- MATERIAL SHOWN -
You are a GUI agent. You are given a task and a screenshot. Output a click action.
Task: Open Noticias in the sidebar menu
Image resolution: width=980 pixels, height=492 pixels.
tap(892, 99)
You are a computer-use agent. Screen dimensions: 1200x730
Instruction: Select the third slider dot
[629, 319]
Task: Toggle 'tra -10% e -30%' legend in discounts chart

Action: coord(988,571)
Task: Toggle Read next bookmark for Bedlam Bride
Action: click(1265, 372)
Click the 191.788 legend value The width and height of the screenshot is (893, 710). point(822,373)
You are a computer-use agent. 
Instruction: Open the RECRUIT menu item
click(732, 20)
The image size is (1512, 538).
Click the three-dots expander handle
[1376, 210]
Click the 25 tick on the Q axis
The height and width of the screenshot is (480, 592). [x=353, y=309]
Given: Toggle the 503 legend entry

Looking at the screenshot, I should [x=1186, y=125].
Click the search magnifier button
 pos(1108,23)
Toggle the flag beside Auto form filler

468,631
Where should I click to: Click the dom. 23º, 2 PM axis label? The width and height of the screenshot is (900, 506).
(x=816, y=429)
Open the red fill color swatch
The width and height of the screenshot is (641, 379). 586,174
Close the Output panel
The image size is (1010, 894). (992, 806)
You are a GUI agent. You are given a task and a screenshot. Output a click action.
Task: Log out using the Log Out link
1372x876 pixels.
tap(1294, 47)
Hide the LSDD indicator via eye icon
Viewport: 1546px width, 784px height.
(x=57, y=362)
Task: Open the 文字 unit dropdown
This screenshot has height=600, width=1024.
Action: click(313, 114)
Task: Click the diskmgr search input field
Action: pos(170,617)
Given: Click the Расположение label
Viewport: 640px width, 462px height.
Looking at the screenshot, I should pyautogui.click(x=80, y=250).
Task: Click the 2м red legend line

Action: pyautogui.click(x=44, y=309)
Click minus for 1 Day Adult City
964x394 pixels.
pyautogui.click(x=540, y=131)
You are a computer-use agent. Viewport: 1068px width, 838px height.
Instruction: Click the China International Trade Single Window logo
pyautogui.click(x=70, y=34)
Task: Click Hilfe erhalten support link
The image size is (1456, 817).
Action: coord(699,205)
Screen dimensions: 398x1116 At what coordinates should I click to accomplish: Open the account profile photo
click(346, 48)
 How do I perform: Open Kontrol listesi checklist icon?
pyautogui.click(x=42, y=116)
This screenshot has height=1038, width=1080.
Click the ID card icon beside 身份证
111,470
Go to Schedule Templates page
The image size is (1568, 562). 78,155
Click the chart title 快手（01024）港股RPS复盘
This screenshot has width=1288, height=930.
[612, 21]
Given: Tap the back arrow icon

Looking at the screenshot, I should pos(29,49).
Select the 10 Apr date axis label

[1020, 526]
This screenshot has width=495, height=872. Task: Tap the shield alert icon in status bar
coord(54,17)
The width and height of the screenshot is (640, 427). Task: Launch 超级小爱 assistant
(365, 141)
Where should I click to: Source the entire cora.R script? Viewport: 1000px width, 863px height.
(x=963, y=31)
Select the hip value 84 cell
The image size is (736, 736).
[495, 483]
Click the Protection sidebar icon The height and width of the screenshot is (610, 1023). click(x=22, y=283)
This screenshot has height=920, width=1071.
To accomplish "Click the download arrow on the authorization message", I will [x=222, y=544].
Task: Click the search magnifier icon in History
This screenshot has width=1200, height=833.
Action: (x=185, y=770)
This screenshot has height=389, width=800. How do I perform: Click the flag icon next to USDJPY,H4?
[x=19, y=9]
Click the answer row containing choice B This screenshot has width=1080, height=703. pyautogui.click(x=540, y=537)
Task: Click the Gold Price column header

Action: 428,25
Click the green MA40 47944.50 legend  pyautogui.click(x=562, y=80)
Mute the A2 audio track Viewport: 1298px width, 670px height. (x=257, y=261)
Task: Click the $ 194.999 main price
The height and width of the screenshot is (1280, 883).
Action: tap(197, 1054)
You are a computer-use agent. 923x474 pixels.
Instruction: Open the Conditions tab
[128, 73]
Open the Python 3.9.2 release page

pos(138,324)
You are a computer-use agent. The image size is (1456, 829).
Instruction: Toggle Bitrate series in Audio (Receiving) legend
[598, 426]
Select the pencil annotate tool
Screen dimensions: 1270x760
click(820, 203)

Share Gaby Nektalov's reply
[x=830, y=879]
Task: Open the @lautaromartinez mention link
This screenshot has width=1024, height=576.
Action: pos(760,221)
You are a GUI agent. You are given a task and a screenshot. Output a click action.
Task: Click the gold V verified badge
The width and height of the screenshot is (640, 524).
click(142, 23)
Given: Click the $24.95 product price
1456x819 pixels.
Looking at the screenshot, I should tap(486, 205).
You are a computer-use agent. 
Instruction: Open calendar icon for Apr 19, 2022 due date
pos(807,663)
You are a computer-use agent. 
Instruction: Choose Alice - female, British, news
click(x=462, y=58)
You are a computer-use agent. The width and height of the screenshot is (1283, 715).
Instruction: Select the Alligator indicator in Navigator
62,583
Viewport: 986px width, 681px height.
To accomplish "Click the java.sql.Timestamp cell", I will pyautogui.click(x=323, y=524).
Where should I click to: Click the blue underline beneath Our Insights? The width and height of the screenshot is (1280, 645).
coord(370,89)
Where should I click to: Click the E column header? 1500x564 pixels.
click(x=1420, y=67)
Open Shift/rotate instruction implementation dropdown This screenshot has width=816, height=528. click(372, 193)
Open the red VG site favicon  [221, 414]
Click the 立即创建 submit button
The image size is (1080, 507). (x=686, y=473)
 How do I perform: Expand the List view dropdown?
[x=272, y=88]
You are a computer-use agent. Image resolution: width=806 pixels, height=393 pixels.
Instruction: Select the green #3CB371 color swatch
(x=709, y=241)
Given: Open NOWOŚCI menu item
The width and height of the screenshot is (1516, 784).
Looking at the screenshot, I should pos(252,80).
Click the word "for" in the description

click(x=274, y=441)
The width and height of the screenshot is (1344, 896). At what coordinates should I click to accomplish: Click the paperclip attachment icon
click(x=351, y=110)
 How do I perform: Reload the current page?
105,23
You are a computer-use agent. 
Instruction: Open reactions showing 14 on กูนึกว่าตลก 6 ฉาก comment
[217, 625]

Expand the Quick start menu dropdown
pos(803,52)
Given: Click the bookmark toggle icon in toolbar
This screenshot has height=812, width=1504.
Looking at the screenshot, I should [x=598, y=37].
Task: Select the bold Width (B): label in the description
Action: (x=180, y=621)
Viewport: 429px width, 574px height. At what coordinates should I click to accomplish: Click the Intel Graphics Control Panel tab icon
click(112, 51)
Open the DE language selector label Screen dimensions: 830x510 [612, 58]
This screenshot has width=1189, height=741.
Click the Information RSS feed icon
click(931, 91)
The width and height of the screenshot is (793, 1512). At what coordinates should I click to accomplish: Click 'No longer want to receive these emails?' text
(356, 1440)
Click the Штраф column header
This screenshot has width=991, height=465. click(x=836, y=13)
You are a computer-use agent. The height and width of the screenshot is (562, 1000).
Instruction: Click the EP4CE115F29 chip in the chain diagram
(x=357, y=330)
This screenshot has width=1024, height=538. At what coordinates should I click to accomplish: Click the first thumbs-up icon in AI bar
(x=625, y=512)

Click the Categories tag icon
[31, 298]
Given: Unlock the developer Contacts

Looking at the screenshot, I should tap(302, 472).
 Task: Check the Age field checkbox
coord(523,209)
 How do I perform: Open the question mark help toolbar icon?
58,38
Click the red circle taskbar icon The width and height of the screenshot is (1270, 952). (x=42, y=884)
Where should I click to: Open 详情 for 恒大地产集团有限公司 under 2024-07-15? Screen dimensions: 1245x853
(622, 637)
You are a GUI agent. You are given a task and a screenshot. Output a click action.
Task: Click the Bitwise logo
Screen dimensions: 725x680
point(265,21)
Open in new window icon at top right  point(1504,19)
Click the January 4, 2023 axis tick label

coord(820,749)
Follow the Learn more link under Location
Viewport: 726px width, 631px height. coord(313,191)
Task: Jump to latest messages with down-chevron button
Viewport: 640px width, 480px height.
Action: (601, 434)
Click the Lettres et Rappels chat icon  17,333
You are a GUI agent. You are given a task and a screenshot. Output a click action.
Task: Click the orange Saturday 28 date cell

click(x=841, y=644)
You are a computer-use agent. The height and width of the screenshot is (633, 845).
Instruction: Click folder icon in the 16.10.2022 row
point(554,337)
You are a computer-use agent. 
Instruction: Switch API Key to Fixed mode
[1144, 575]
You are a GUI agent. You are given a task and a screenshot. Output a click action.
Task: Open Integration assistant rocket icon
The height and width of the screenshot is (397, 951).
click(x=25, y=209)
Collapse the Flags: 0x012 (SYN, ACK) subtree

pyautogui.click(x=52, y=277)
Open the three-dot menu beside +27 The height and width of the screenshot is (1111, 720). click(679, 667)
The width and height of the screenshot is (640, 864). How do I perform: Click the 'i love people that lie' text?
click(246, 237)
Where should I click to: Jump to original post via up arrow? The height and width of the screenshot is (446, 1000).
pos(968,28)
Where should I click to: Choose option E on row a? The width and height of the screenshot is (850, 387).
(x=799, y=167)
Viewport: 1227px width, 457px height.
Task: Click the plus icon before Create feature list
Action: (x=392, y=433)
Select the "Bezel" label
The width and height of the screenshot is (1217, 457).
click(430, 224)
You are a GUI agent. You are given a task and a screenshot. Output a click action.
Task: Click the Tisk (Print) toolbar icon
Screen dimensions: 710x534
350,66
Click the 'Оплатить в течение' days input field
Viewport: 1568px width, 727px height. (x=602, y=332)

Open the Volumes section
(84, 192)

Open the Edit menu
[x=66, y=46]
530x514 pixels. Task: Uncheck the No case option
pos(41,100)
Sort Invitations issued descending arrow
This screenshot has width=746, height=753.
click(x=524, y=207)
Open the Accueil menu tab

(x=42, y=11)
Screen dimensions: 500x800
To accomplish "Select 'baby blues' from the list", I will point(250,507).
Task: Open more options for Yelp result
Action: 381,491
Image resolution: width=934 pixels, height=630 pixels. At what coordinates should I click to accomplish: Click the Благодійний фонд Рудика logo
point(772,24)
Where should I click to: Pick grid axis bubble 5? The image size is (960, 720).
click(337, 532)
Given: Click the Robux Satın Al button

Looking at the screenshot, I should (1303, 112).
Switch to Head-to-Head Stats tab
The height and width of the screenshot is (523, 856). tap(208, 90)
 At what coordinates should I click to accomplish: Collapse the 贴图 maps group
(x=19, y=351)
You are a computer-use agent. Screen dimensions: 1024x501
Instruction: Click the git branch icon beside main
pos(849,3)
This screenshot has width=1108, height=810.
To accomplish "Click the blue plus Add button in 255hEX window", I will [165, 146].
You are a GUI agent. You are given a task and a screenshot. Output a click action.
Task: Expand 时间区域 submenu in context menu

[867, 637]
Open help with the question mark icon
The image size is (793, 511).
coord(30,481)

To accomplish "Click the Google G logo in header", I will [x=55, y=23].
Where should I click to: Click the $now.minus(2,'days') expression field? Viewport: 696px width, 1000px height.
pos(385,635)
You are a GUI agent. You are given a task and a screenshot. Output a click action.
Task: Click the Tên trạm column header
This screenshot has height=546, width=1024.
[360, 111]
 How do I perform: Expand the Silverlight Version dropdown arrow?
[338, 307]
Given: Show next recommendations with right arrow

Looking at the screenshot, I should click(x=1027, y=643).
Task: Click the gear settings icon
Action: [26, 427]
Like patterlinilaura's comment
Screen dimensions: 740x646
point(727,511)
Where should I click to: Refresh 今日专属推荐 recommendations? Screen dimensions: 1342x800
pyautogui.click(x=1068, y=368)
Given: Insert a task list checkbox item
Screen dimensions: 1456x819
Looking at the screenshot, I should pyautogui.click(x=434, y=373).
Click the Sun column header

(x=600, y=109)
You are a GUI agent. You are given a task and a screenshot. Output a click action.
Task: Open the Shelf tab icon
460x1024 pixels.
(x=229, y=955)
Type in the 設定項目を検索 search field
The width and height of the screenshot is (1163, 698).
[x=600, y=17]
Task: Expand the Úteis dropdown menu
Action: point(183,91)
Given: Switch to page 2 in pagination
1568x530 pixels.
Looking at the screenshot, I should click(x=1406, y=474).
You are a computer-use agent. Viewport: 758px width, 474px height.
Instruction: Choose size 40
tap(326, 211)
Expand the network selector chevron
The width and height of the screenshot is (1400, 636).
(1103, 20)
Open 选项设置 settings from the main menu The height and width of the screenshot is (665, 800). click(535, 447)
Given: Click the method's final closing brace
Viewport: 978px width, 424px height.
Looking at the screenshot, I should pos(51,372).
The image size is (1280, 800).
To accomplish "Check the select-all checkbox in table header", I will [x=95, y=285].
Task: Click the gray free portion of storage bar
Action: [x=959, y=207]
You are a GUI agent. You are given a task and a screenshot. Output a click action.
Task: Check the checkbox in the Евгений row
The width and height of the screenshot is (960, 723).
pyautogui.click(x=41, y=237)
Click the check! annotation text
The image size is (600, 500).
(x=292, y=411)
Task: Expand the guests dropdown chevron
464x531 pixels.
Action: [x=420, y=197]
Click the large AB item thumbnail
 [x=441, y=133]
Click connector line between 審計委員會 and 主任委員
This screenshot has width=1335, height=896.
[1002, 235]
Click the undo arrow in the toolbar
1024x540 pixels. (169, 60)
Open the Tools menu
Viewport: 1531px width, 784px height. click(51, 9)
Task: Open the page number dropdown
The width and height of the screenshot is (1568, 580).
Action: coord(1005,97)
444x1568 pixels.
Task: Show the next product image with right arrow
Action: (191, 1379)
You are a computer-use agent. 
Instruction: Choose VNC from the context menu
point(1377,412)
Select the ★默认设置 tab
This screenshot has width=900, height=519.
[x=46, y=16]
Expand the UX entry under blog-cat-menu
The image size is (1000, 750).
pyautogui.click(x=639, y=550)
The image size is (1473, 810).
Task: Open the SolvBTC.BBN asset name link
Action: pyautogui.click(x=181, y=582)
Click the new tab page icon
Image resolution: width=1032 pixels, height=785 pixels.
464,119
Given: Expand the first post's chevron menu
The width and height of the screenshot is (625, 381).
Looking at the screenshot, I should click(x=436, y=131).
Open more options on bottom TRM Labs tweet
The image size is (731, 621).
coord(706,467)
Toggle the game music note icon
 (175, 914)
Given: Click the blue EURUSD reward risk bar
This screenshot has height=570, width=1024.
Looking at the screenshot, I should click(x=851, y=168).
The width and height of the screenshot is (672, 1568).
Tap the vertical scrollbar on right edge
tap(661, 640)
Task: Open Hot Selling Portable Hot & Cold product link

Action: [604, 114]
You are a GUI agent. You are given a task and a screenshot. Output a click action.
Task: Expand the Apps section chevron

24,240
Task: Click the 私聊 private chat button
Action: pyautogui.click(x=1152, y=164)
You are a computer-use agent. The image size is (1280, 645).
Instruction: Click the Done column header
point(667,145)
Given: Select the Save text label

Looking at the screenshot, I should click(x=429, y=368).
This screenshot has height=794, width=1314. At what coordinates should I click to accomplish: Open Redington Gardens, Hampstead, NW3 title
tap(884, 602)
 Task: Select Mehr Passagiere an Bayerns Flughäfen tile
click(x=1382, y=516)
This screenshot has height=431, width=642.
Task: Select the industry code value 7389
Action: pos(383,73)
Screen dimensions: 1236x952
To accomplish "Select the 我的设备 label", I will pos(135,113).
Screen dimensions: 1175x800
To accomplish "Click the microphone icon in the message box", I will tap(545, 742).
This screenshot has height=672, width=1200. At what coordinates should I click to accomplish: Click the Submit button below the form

- TO DO -
All lines that hold the word "sidebar" should be copied from the data.

- SOLUTION TO THIS EXERCISE -
Task: Open Noticias in the sidebar menu
Click the Protection sidebar icon The height and width of the screenshot is (610, 1023). click(x=22, y=283)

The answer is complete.